图中展示由指纹法解算的一阶项时序及其误差,并与由GRACE-OBP法解算的一阶项时序(条带的宽度表示其误差)进行对比。注意,所得结果未加入大气与海洋动力信号的贡献。为了易于辨识、在图中对所示时间序列进行了上下平移,由上至下以此为C10,C11,S11

表1给出了由指纹法解算的地心运动与其他方法结果的年周期振幅、相位及趋势信息。注意,为了与其他结果进行相比,表中基于指纹法和GRACE-OBP方法的结果均加上了大气和海洋动力信号的贡献。由表1可知,各种方法所解算的C10年周期振幅相差较大。Swenson方法解算的年周期振幅仅为1.9±0.1 mm,较其他方法小近1 mm。这是由于Swenson方法认为陆海质量交换时,流入、流出海洋的质量平均分布在整个海洋上。Sun等[1]利用模拟数据证明了该假设会严重低估地心运动C10(Z轴分量)的年周期振幅,考虑自引力效应对流入、流出海洋质量的分布影响之后,C10的年周期振幅明显增大,达到2.7±0.1 mm,也即GRACE-OBP方法给出的结果。基于指纹法的地心运动时序的年周期振幅达3.0±0.1 mm 与GRACE-OBP方法和Rietbroek方法接近。而基于GPS和SLR数据的方法所得到的年周期振幅普遍较大,相较基于GRACE数据的方法,差值超过0.5 mm。由于C10主要反映的是地心在轴方向的运动,因此与质量在南北半球之间的运动较为相关,南北极地区质量变化观测的精确程度成为关键因素,由于GPS和SLR在南北极地区的站点都相对稀疏,因此所得到的C10结果可能误差较大。变换解算方式发现所得C10的年周期振幅变化幅度可达0.6 mm,也反映了该方法所得结果的不确定性。C11和S11的年周期振幅(2.0±0.1 mm)介于Swenson方法和GRACE-OBP方法之间。Sun等[1]的模拟并未发现Swenson方法在C11和S11的解算中会造成较大偏差,因此仍具有可比性。表1中列出的各种方法所得到的C11年周期振幅一致,相差不超过0.2 mm。各种方法所得S11的年周期振幅也较为一致,只有Rietbroek方法的结果偏大,原因不明。

## 要求 a
根据文章，Swenson方法解算的C10年周期振幅是多少？

(关于目标坐标的记录)
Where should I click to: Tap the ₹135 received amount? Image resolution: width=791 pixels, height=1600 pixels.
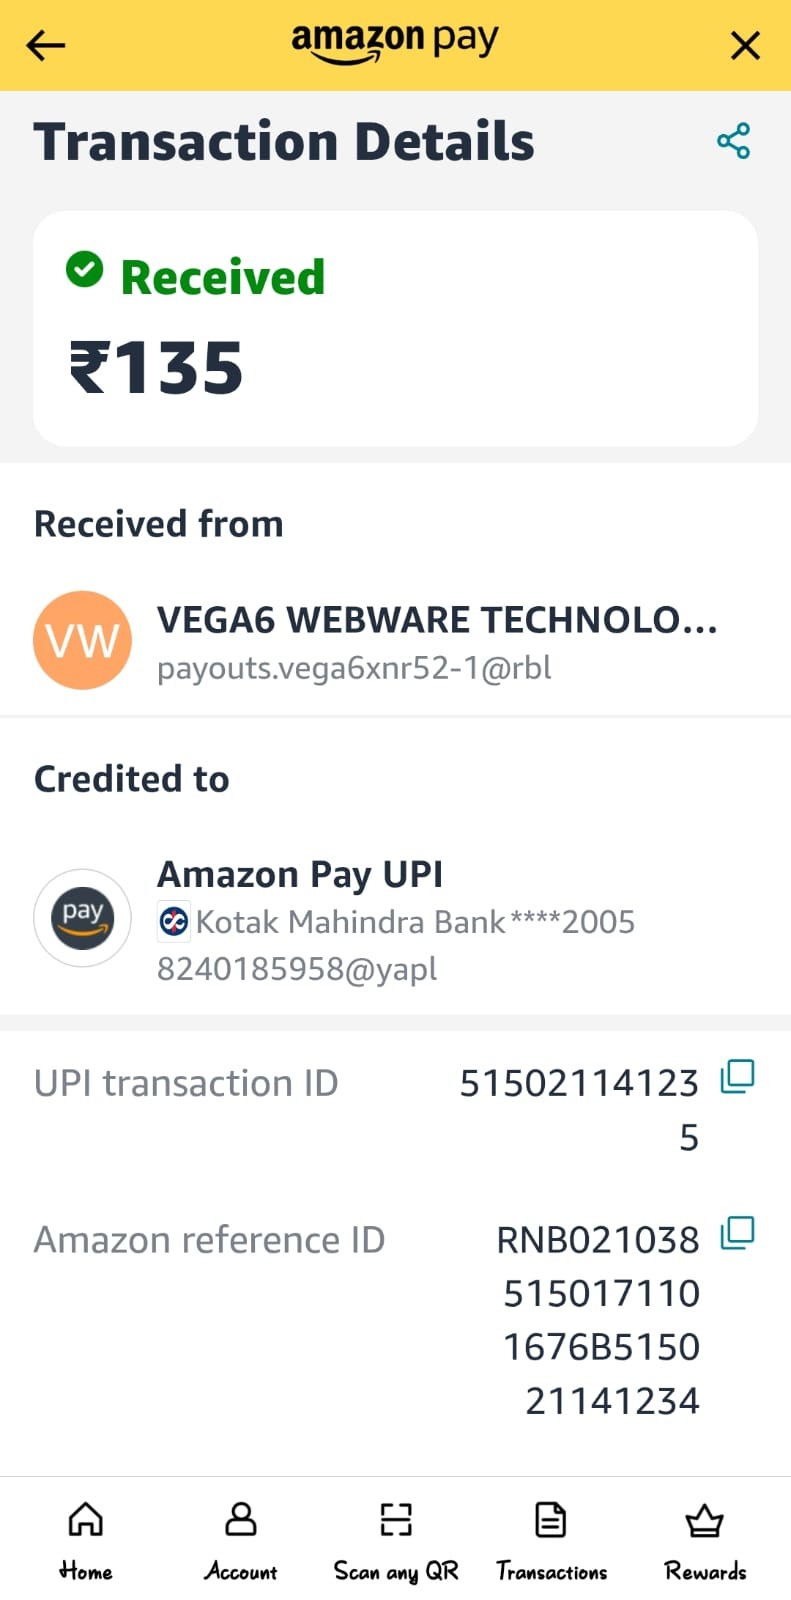(156, 368)
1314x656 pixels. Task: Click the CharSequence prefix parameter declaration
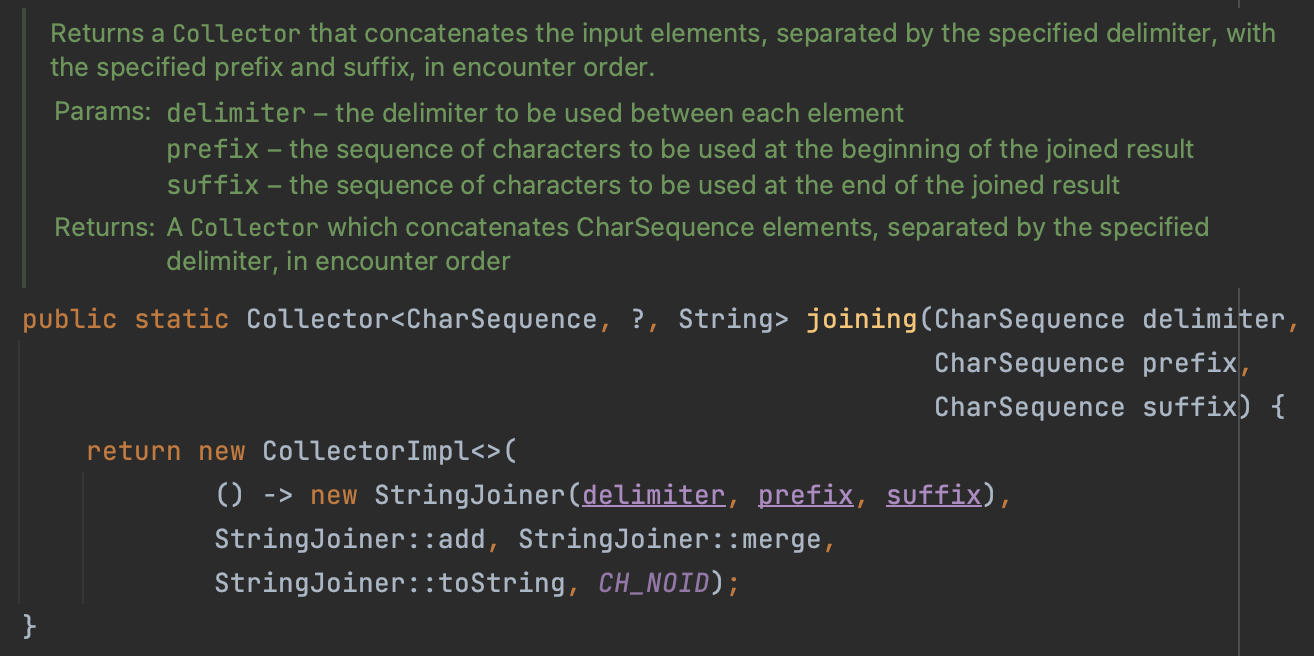(x=1086, y=363)
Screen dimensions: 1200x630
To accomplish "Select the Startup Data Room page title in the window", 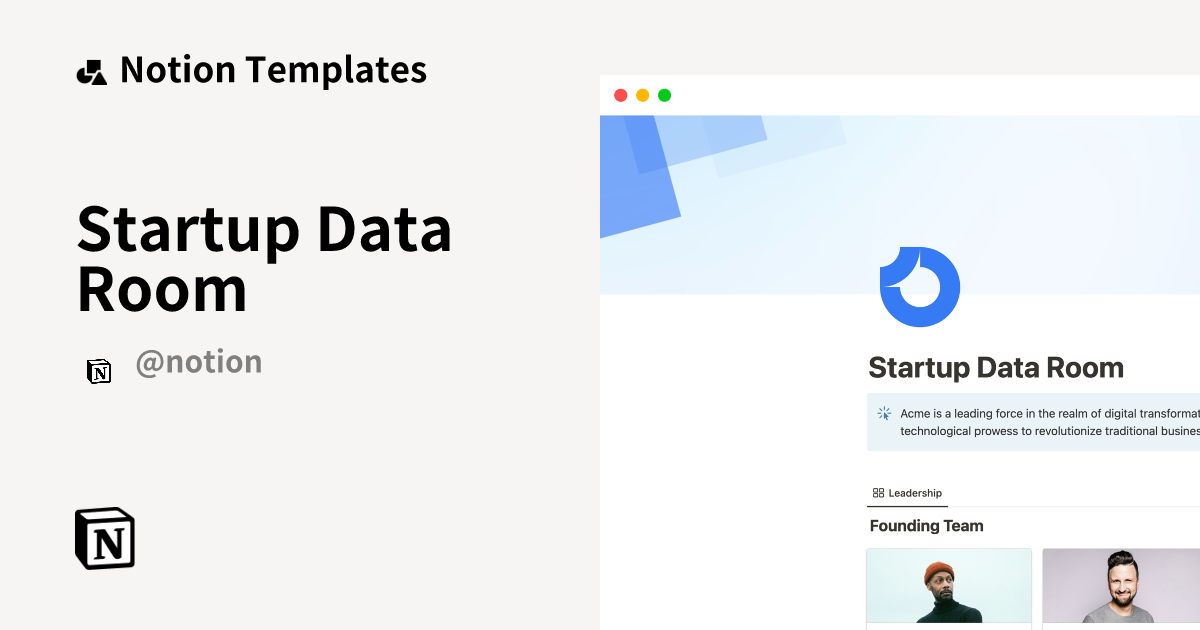I will (995, 368).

## 要求 b
找出记录中所有含有字符串“pixels”的行，并逐行照抄。匹配时区分大小写。

## 答复 a
1.9±0.1 mm

## 答复 b
Where should I click to: Tap the ₹135 received amount? Image resolution: width=791 pixels, height=1600 pixels.
1314x656 pixels. Task: Click the CharSequence prefix parameter declaration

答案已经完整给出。